The Company defines Adjusted EBITDA as earnings before interest expense, income taxes, depletion, depreciation and amortization, accretion of asset retirement obligations, property impairments, unrealized derivative gains and losses, certain other non-cash items and non-cash stock-based compensation expense, including stock option and grant expense and restricted stock and restricted stock units expense and net gain or loss on asset sales and inventory impairment. Adjusted EBITDA is not a measure of net income or cash flows as determined by GAAP. Adjusted EBITDA is a supplemental non-GAAP financial measure that is used by management and external users of consolidated financial statements, such as industry analysts, investors, lenders and rating agencies. “GAAP” means Generally Accepted Accounting Principles in the United States of America.

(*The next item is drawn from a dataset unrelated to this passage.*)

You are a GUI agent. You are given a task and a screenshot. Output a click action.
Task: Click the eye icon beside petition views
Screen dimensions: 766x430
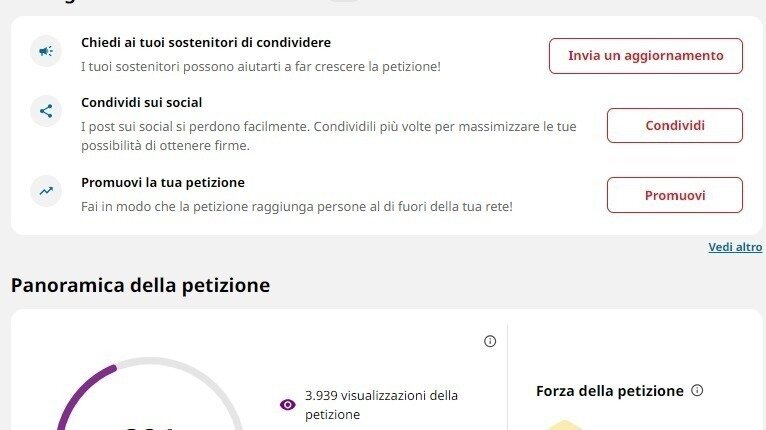pyautogui.click(x=288, y=404)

Adjusted EBITDA should not be considered an alternative to, or more meaningful than, net income or cash flows from operating activities as determined in accordance with GAAP or as an indicator of the Company’s operating performance or liquidity. Certain items excluded from Adjusted EBITDA are significant components of understanding and assessing a company’s financial performance, such as a company’s cost of capital and tax structure. Adjusted EBITDA may not be comparable to similarly titled measures of another company because all companies may not calculate Adjusted EBITDA in the same manner. References in this press release to Adjusted EBITDA are forward-looking or prospective in nature, and not based on historical fact. The Company could not provide reconciliations of Adjusted EBITDA to the GAAP financial measures of net income (loss) and net cash provided by operating activities, respectively, without undue hardship because the Adjusted EBITDA numbers included in this press release are estimations. In addition, it would be difficult for us to present a detailed reconciliation on account of many unknown variables for the reconciling items.

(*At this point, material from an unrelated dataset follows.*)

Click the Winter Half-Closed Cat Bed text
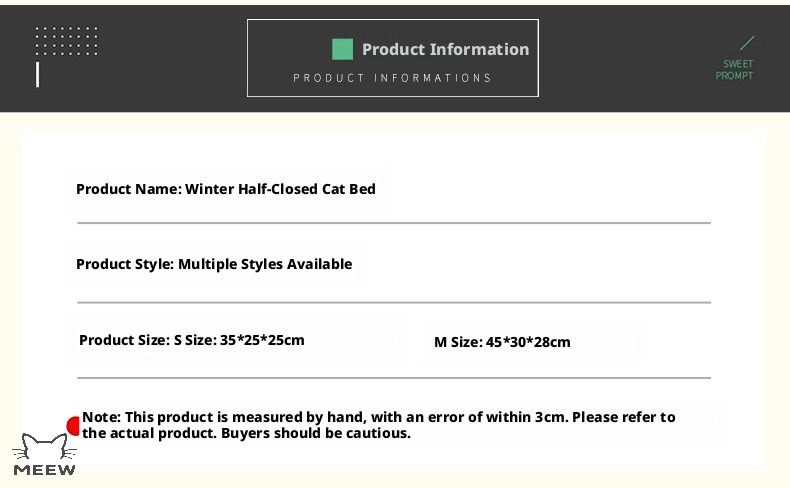Viewport: 790px width, 488px height. [x=280, y=189]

PV-10 is a non-GAAP financial measure and generally differs from Standardized Measure, the most directly comparable GAAP financial measure, because it does not include the effects of income taxes on future net revenues. PV-10 is not an estimate of the fair market value of our properties. Matador and others in the industry use PV-10 as a measure to compare the relative size and value of proved reserves held by companies and of the potential return on investment related to the companies’ properties without regard to the specific tax characteristics of such entities. The PV-10 at December 31, 2013 may be reconciled to the Standardized Measure of discounted future net cash flows at such date by reducing PV-10 by the discounted future income taxes associated with such reserves. The PV-10 value at December 31, 2013 was $655.2 million and the discounted future income taxes at December 31, 2013 were $76.5 million.
We have not provided a reconciliation of PV-10 to Standardized Measure at December 31, 2014. We could not provide such a reconciliation without undue hardship because we have not completed the audit of our December 31, 2014 financial statements. In addition, it would be difficult for us to present a detailed reconciliation on account of many unknown variables for the reconciling items.